Born the son of a pasha, Yusef Wahbi was expected to become an engineer like his father. But a passion for acting drove him along an unforeseen path. To his father’s astonishment and rage, Yusef joined the circus. In so doing he became a person whose testimony was inadmissible in court, and a disgrace to the family. His father expelled him from the family home, then enrolled him in agricultural school in an attempt to reform him.
Wahbi fled to Italy, and plunged himself into the theater, changing his name to Ramses. He only returned to Egypt when he heard of his father’s death. Even shared out between him and his four siblings, the pasha’s legacy gave him personally some LE10,000 in gold. With this money, Wahbi set out to extricate the theater from what he saw as the abyss created by the dancing whiskers of Naguib al Rihani’s Kishkish Bey and the jiggling eyebrows of Ali al-Kassar.
To this end, he formed a theater company, the Ramses Troupe. In this early stage of his career, he became known as the Messenger of Divine Mercy for the Salvation of Acting. Opinion differed over the sobriquet’s creator, whether it was the publicity boys of the Ramses Troupe, or the boasting and self-aggrandizing Yusef Wahbi himself.
Wahbi’s entrance into cinema was delayed by an unexpected outcry in the press, and consequently the public, over his plan to portray the Prophet Muhammad on the screen. When the storm subsided, he agreed with his friend Muhammad Karim to make instead a long narrative film, Zaynab (1930), which he would finance and Karim would direct.
With characteristic self-confidence, Wahbi then asked Karim to direct the first Egyptian talkie. Wahbi wrote the script and played the leading role. When the film, Awlad al-Zawat (Children of the Aristocracy, 1932), achieved enormous success, Wahbi’s confidence grew further. He wrote the script to al-Difa’a (The Defense, 1935), his second film, and co-directed it with Niyazi Mustafa. For his third film, al-Majd al-Khalid (Immortal Glory, 1937), Wahbi was author, lead actor, and director, all in one.
On three films—Layla Mumtara (A Rainy Night, 1939), Layla Bint al-Rif (Layla, Girl of the Country, 1941) and Layla Bint al-Madaris (Layla the Schoolgirl, 1941)—he collaborated with Togo Mizrahi, submitting his own script and role to the other man’s direction.

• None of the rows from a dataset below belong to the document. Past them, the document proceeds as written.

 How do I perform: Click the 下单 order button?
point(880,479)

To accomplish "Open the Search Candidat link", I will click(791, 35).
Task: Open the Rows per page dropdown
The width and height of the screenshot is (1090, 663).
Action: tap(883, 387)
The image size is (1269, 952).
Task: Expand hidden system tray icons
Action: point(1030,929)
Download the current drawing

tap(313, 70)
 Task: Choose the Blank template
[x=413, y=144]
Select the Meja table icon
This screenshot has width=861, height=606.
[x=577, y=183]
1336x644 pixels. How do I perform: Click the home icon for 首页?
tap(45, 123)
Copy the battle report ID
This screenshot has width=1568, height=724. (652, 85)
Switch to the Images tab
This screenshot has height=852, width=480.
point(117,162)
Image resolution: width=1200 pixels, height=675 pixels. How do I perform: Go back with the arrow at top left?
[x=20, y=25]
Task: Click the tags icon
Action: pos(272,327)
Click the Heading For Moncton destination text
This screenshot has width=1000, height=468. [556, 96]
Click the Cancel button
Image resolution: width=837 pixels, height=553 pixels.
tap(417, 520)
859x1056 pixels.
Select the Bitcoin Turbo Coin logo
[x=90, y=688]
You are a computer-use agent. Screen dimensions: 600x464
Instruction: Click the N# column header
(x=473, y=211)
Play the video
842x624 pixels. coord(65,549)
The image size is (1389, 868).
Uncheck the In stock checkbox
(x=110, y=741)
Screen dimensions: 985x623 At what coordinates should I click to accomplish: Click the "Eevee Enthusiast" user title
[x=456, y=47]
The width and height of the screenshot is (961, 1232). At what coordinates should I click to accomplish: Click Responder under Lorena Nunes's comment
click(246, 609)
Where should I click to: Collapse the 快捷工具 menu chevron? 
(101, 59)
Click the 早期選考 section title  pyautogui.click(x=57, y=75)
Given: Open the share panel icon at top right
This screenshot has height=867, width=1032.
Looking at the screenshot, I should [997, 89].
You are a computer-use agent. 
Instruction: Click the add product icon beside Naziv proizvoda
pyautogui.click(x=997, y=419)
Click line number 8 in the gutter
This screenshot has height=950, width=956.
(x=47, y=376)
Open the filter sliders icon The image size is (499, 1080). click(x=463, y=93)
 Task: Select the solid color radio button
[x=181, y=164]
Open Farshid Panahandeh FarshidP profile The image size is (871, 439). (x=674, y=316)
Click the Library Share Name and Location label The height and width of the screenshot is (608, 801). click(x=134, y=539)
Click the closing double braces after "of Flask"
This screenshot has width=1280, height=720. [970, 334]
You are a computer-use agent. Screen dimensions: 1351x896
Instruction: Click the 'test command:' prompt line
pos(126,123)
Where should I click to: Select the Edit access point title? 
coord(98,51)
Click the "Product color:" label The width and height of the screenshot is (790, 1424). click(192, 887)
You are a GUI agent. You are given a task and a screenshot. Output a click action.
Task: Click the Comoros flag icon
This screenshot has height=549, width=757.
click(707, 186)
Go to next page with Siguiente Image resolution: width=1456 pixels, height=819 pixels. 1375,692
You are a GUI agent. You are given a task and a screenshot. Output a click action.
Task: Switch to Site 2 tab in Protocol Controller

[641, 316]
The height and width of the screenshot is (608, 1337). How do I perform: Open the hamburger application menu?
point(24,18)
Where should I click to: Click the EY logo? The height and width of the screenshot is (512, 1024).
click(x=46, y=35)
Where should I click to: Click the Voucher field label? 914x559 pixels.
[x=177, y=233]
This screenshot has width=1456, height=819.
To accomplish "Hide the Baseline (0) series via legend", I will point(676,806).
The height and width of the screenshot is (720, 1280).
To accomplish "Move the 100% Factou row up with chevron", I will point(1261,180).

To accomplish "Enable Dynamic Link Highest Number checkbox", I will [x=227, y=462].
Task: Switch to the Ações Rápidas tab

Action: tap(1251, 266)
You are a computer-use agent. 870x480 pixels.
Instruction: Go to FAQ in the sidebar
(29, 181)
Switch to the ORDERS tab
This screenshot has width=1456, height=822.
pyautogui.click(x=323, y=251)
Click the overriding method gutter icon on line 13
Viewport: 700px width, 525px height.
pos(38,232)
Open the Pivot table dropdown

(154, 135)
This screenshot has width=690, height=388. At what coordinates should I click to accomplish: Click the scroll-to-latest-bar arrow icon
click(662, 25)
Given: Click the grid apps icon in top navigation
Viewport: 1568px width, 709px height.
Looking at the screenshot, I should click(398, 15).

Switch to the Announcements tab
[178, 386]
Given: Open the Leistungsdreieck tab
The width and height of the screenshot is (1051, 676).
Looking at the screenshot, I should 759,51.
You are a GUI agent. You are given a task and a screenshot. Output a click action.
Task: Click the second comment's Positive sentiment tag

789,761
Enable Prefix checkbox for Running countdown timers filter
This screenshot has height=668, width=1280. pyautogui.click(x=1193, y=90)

After the success of these three films, Wahbi directed Gharam wa Intigam (Romance and Revenge, 1944), in which, at the age of forty-six, he played a young lover, with singer Asmahan in her second and last film, shortly before her death by drowning. The film contained a song which glorified the Egyptian royal family, and as a token of appreciation for this gesture he was awarded the title of Bey. Later, after the revolution, he received the National Appreciation Prize and an honorary doctoral degree.
In al-Iskandariya Layh? (Alexandria Why? 1979), he played an intellectual Jew who loved Egypt, the first actor to take such a role since the Free Officers’ Revolution.Wahbi was also responsible for building Ramses City, a cinematic town with a studio on more than two feddans.